Москва жила своим собственным временем.

За эти два месяца учёбы Вера приобщалась к настоящему искусству, чтобы это искусство оставило след в её душе навсегда. Она зачарованно всматривалась в творения великих художников, немея перед картинами, о которых читала в книгах и изучала по репродукциям. Послушать музыку Рахманинова в исполнении симфонического оркестра в зале Чайковского необходимо каждому, чтобы познакомиться со своей душой и почувствовать её волнение. После таких культурных походов Вера испытывала необычную гордость за то, что она была рождена человеком.

По выходным Вера превращалась в заядлую театралку и покупала билет на спектакль, где играл полюбившейся ей актёр. Оказалось, что если купить билет за 15 минут до начала представления, то можно попасть в партер на места, предназначенные для важных особ, у которых появлялись куда более важные дела, чем посещение театров.

На знаменитых московских сценах мастерство режиссёра и талант актёров открывали для зрителя то, что обычно не увидишь в сутолоке повседневной жизни. Сидя на мягком бархате театрального кресла, Вера забывала свою жизнь, она вживалась в образы главных героев спектакля. Их одиночество ей было знакомо, но на сцене оно становилось просто невыносимым, и от этого последняя сцена, в которой торжествовала всепобеждающая любовь, была так желанна. Вера радовалось чужому счастью, сыгранному на сцене, как своему собственному.

В судьбе Веры не было режиссёра, который бы предусмотрел замечательные финальные сцена, а были только серые будни. После театра возвращалась Вера в вымершем метро домой и в тёмной комнате общежития грустила оттого, что в её жизни не случилось настоящей любви.

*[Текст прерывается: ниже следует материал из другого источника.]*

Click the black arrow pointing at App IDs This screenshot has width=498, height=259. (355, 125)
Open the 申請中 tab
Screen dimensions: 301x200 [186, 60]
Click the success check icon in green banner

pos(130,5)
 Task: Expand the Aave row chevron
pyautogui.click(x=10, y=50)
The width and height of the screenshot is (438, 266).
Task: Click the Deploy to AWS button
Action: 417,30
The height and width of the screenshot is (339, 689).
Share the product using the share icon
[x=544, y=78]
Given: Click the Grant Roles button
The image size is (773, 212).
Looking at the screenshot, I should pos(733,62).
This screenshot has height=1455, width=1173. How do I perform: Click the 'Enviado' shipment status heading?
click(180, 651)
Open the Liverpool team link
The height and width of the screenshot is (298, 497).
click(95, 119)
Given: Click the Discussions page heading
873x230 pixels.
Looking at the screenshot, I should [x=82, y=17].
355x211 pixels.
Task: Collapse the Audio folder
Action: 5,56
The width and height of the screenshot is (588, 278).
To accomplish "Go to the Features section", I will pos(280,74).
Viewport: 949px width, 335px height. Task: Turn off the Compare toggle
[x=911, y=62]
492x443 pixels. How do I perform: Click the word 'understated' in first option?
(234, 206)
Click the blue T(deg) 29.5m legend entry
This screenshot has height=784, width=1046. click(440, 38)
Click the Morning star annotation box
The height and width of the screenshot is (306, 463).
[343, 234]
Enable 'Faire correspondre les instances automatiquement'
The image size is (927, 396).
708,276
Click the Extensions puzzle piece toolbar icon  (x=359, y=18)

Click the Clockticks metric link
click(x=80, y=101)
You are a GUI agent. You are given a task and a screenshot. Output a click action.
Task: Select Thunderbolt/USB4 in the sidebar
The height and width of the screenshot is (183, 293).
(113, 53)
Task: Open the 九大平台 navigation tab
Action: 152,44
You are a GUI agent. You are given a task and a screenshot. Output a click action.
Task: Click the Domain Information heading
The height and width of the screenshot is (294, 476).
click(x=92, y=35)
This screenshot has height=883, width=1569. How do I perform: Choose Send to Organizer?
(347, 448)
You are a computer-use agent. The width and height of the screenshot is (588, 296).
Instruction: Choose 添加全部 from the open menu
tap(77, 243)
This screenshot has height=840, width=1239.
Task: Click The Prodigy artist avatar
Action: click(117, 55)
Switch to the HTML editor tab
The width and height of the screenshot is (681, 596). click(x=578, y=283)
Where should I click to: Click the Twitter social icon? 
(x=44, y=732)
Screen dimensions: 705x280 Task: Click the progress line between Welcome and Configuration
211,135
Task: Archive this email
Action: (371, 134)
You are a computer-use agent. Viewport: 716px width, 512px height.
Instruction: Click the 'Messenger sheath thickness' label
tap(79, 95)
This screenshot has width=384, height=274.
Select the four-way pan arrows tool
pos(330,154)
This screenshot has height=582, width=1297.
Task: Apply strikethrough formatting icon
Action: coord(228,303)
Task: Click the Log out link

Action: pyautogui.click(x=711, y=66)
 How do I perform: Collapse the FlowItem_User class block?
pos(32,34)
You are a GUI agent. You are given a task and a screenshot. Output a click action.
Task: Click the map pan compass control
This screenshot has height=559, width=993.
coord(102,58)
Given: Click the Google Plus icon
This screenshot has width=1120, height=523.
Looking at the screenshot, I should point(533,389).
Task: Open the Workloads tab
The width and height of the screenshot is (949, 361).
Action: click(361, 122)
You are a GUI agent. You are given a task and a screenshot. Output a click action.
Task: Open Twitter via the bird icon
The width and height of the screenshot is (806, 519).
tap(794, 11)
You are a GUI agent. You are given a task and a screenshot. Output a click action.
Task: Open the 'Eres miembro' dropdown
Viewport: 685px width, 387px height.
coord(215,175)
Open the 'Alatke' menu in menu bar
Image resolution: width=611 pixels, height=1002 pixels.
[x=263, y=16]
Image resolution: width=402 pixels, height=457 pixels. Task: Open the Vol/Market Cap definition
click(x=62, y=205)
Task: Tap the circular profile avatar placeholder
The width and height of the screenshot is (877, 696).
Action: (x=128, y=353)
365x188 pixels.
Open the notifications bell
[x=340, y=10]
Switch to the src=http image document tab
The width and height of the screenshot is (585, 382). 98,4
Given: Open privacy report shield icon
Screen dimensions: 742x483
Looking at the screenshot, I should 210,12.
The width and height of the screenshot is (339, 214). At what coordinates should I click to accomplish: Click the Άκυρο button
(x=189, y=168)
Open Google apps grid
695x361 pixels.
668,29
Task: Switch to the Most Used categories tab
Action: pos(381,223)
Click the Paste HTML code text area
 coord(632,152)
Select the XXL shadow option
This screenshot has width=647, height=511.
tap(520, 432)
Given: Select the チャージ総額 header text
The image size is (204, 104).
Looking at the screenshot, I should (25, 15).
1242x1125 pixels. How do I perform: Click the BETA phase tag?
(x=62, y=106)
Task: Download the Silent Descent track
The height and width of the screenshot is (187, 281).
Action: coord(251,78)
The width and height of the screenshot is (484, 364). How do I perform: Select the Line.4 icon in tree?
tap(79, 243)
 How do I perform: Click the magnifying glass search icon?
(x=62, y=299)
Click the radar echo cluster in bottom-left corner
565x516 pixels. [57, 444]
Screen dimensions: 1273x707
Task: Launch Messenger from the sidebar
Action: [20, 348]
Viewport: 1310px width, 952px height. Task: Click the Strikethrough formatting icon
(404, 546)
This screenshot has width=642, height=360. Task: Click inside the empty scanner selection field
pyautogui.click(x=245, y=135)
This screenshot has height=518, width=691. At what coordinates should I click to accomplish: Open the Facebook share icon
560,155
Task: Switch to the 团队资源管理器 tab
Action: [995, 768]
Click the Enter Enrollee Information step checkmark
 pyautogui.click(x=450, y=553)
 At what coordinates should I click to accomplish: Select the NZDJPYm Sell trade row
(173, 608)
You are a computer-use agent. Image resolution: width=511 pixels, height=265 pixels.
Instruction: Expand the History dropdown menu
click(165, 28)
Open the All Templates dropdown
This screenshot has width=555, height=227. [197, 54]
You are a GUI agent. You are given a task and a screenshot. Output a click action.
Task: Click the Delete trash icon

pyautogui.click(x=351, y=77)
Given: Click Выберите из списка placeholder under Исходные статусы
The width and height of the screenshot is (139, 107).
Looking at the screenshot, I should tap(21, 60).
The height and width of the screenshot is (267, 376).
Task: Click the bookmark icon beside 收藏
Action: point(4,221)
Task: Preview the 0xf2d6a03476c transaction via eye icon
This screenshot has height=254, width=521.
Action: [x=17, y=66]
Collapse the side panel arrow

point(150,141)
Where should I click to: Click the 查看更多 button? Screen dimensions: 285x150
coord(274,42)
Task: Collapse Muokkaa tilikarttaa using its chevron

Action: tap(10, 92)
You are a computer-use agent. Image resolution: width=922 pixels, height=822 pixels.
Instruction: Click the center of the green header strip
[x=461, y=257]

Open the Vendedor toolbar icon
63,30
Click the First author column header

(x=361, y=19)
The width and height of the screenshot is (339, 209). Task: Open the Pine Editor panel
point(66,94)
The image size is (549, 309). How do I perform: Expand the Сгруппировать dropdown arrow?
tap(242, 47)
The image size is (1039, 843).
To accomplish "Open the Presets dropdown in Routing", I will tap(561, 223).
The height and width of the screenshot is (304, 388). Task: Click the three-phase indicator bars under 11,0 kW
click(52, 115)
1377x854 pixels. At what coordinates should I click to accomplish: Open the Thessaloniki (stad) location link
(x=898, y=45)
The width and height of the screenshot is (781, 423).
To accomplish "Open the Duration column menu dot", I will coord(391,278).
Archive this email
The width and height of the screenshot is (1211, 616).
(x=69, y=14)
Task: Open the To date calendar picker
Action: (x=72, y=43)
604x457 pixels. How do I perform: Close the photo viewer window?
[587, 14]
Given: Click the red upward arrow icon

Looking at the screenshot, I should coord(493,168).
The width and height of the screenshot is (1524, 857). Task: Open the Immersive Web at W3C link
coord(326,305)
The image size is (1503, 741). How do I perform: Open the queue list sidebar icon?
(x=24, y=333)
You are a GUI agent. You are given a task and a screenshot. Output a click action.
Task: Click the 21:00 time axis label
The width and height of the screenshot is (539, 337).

Как можно не уметь любить? А она не умела, к тому же потеряла свою путеводную звезду юности, а теперь ей предстояло томительное ожидание старости. Одно успокаивало Веру – что любовь к дочери Катюше переполняла её всю, но и от этой любви ей вдруг захотелось отдохнуть.

Услышав от курсантов рассказы о реальных событиях в Чернобыле, Вере открылась горькая правда жизни: глупо стараться выжить, если крушение света уже наступило. Теперь даже мысль о рождении второго ребёнка казалась ей кощунственной.

После приезда из Москвы налаженная семейная жизнь в Шантюбе успокоила Веру, от страхов и тоски исцелила её встреча с дочерью и мужем. Оказалось, что любовь всё-таки жила в её сердце, и то, что так пугало женщину, случилось само собой. Через три месяца по прибытию в Шантюбе она встала на учёт по беременности. Теперь оставалось только одно: хорошо спать, вкусно кушать и радоваться каждому дню.

– Пусть будет так, как будет, а там посмотрим.

Но мысли о возможном уродстве ребёнка приобретали навязчивый характер, ведь здоровье плода зависело от любой случайности, даже от одной сигареты, выкуренной внеурочно. Вера бросила тайное курение и перестала петь популярные песни, потому что решила, что «хорошо поёт тот, кто поёт после родов».

Побороть страх за здоровье живущего в её утробе ребёнка помогала Вере история тёти Нади. Это была даже не история, а исповедь родной сестры папы, которая жила в Москве и работала столичным участковым педиатром.

Жила тётя Надя далеко от центра Москвы, поэтому навещала Вера свою московскую родню во время учёбы редко и очень обрадовалась, когда однажды тётя Надя сама пришла в общежитие, чтобы вместе с Верой сходить на службу в один из православных храмов и по дороге рассказать племяннице историю, которая случилась на самом деле.

                                          * * *

Долгое время у Нади и Павлика не было детей, поэтому рождение первенца казалось им настоящим чудом! Игорьку не было и года, когда его папу перевели на повышение из Челябинска в Москву и по приезду в столицу вручили ключи от двухкомнатной квартиры. Надя считала себя самой счастливой женщиной в мире, она была женой офицера, матерью замечательного мальчика и на работе пользовалась большим авторитетом среди коллег и родителей больных детей.